مقالات پذیرفته شده در نهمین کنگره بین المللی زیست پزشکی
Development of PEGylated alginate-Moringa-Tetracycline Composite Hydrogels: Physicochemical Characterization and In Vitro Assessment of Biocompatibility for Wound Healing Applications
Development of PEGylated alginate-Moringa-Tetracycline Composite Hydrogels: Physicochemical Characterization and In Vitro Assessment of Biocompatibility for Wound Healing Applications
Fatemeh Nikkerdar1,1,*Bahareh Jafari,2Saeedeh Samareh Moosavi,3Seyed Mohsen Saleh,4Saeedeh Askarian,5
1. Department of Biology, Kavian Institute of Higher Education 2. Department of Biology, Kavian Institute of Higher Education 3. Department of Biology, Kavian Institute of Higher Education 4. Department of Mathematics and Statistics, University of Neyshabur 5. Department of Medical Biotechnology, School of Medicine, Neyshabur University of Medical Sciences
Introduction: Hydrogels, as three-dimensional hydrophilic polymeric systems, offer distinct advantages over conventional wound dressings by maintaining a moist environment, minimizing tissue adherence, and enabling localized drug delivery. Chitosan, a naturally derived polycationic biopolymer, exhibits hemostatic, antimicrobial, and biodegradable properties favorable for tissue regeneration. Moringa oleifera extract has been recognized for its antioxidant and anti-inflammatory effects, while polyethylene glycol (PEG) enhances hydrogel flexibility and hydration. Additionally, tetracycline serves as a broad-spectrum antibiotic to control local infections.

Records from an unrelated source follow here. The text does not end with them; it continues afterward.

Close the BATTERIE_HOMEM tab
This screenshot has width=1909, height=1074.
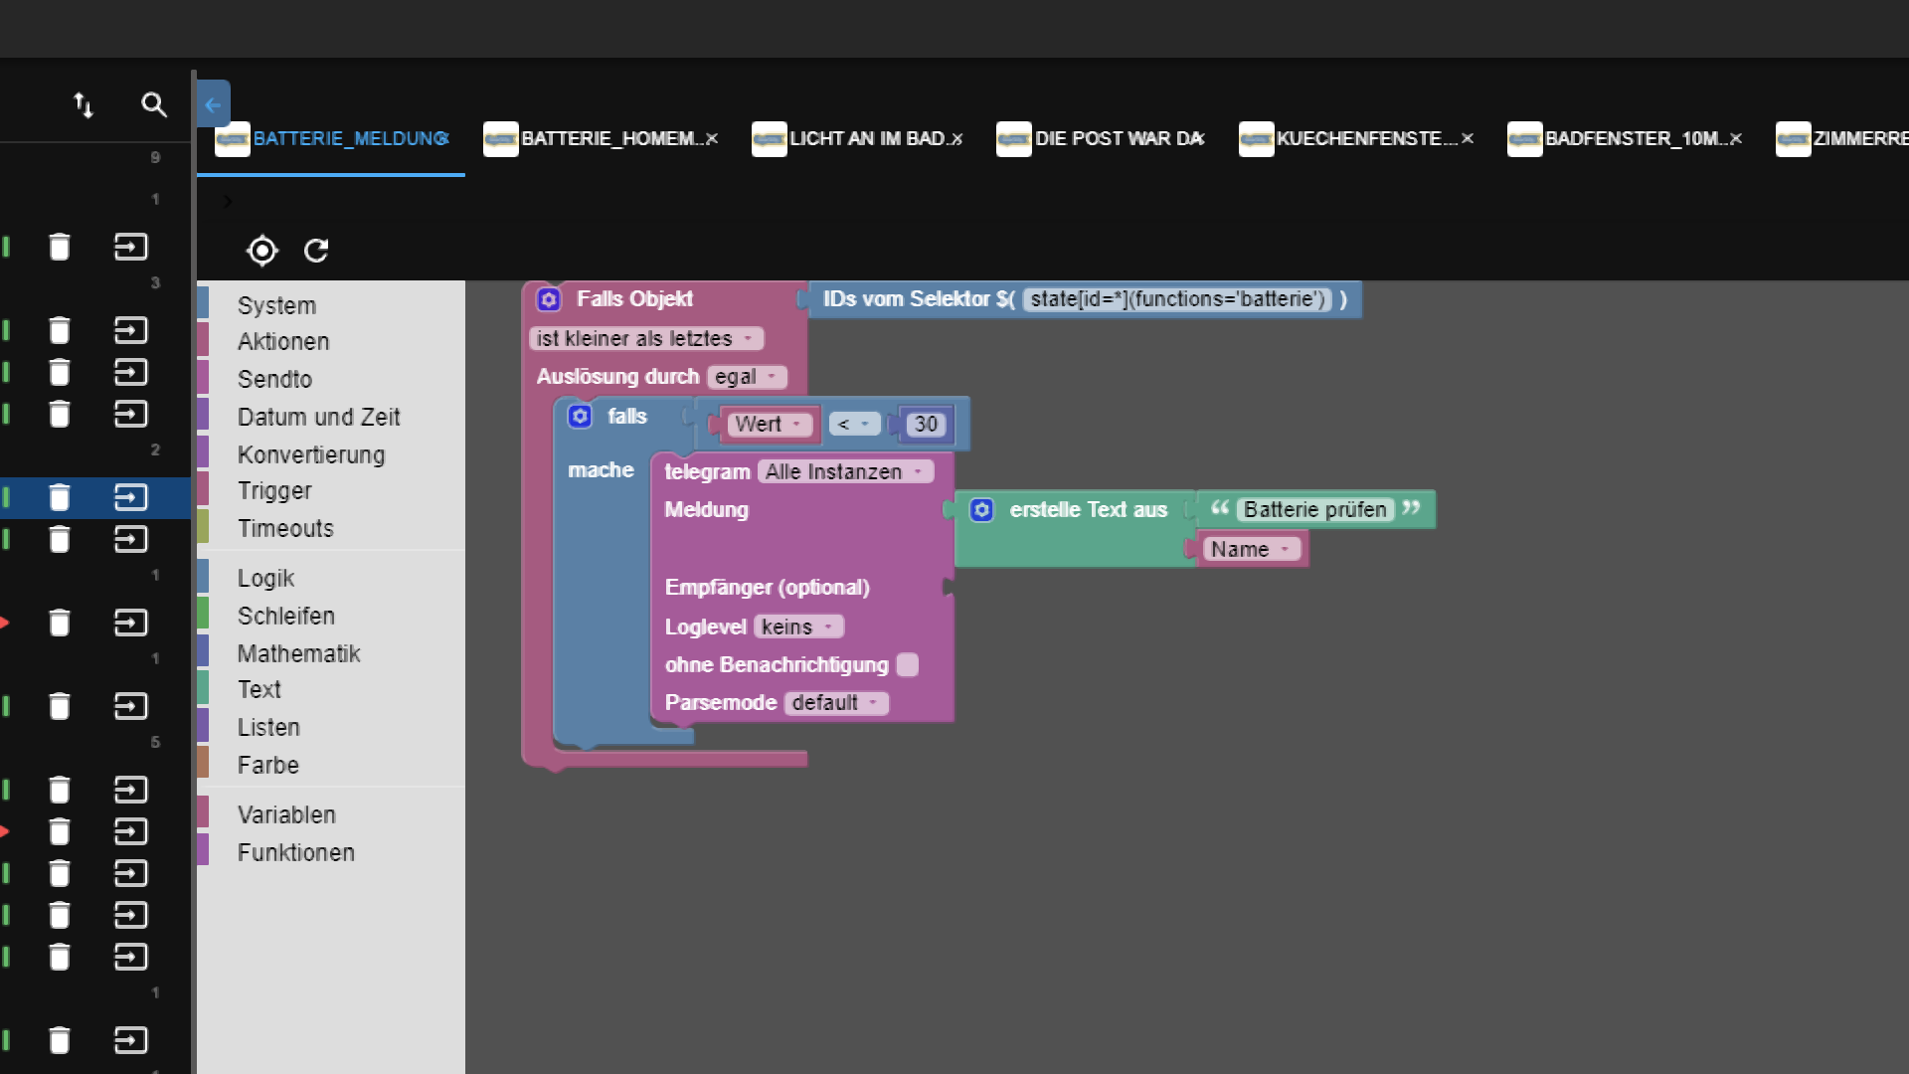point(712,139)
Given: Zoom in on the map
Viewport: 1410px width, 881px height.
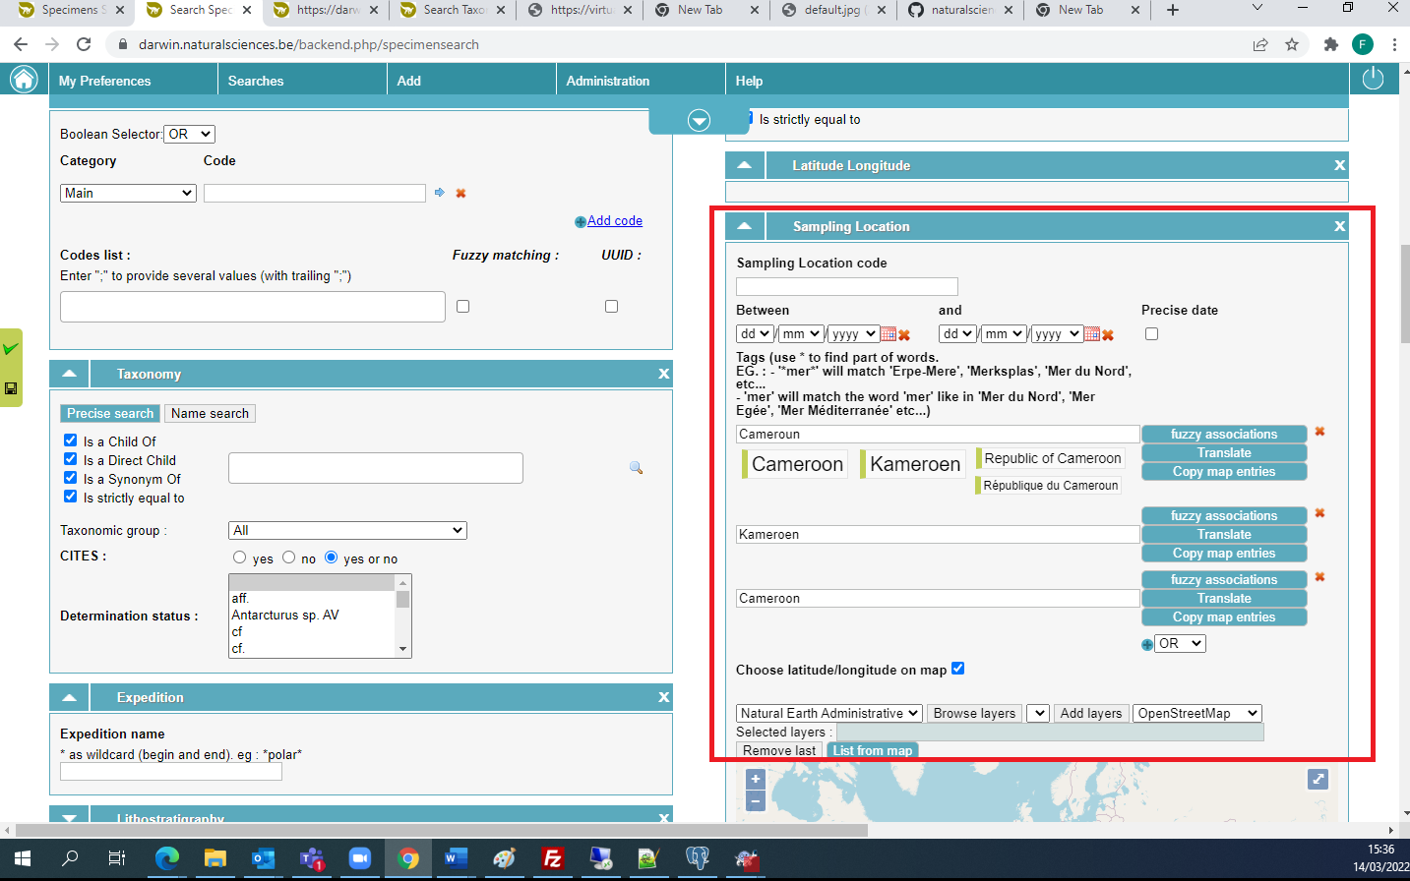Looking at the screenshot, I should pyautogui.click(x=755, y=779).
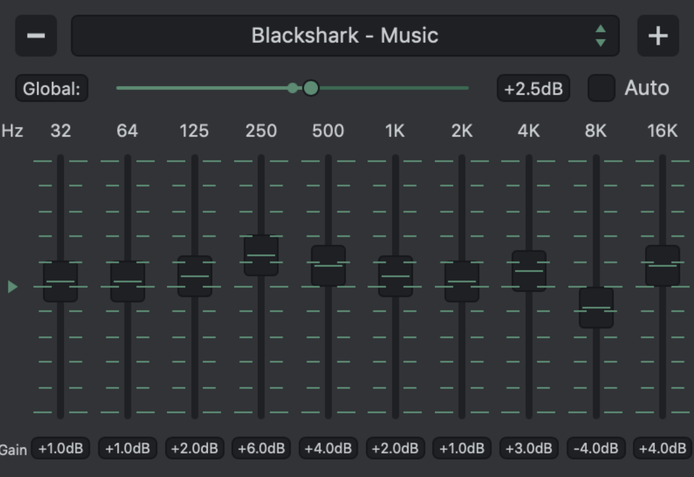Click the +6.0dB gain field for 250 Hz
Image resolution: width=694 pixels, height=477 pixels.
click(x=261, y=448)
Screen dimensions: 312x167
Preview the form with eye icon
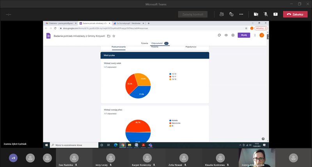(226, 35)
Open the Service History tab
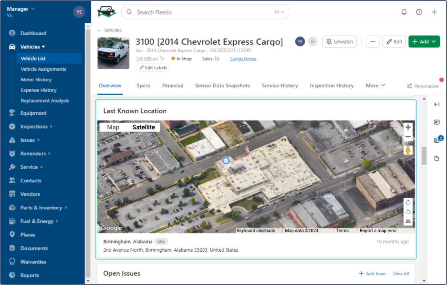447x285 pixels. [280, 85]
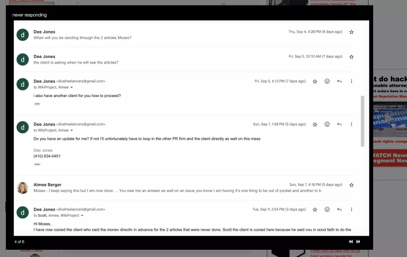The image size is (407, 257).
Task: Star the Aimee Berger email
Action: 351,185
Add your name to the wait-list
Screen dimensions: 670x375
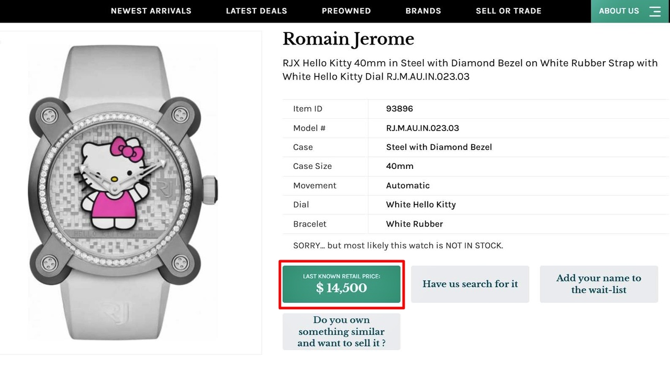[x=598, y=284]
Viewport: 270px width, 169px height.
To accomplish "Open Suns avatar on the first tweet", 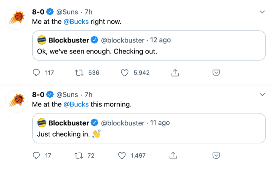I will tap(16, 19).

Methods: Composite hydrogels were synthesized via chitosan and PEG, loaded with 10% w/w Moringa extract and 15% w/w tetracycline (relative to chitosan). Physicochemical assessments included swelling ratio, porosity, density, and degradation kinetics. Microstructural and chemical characterizations were performed via FE-SEM and FTIR analyses. L929 fibroblasts were used to assess cell viability (MTT assay) and wound closure capacity (scratch assay).
Results: FTIR spectra confirmed successful incorporation of Moringa and PEG via hydrogen bonding within the chitosan matrix. Moringa content was associated with decreased porosity and denser internal structures. All hydrogel variants maintained cell viability above 80%, indicating cytocompatibility. The formulation containing 10% Moringa exhibited optimal performance, with controlled degradation, moderate swelling behavior, and efficient antimicrobial delivery.
Conclusion: The PEGylated chitosan-Moringa-tetracycline hydrogel system demonstrates promising physicochemical and biological characteristics, supporting its potential use as a multifunctional wound dressing for enhanced tissue regeneration and infection control.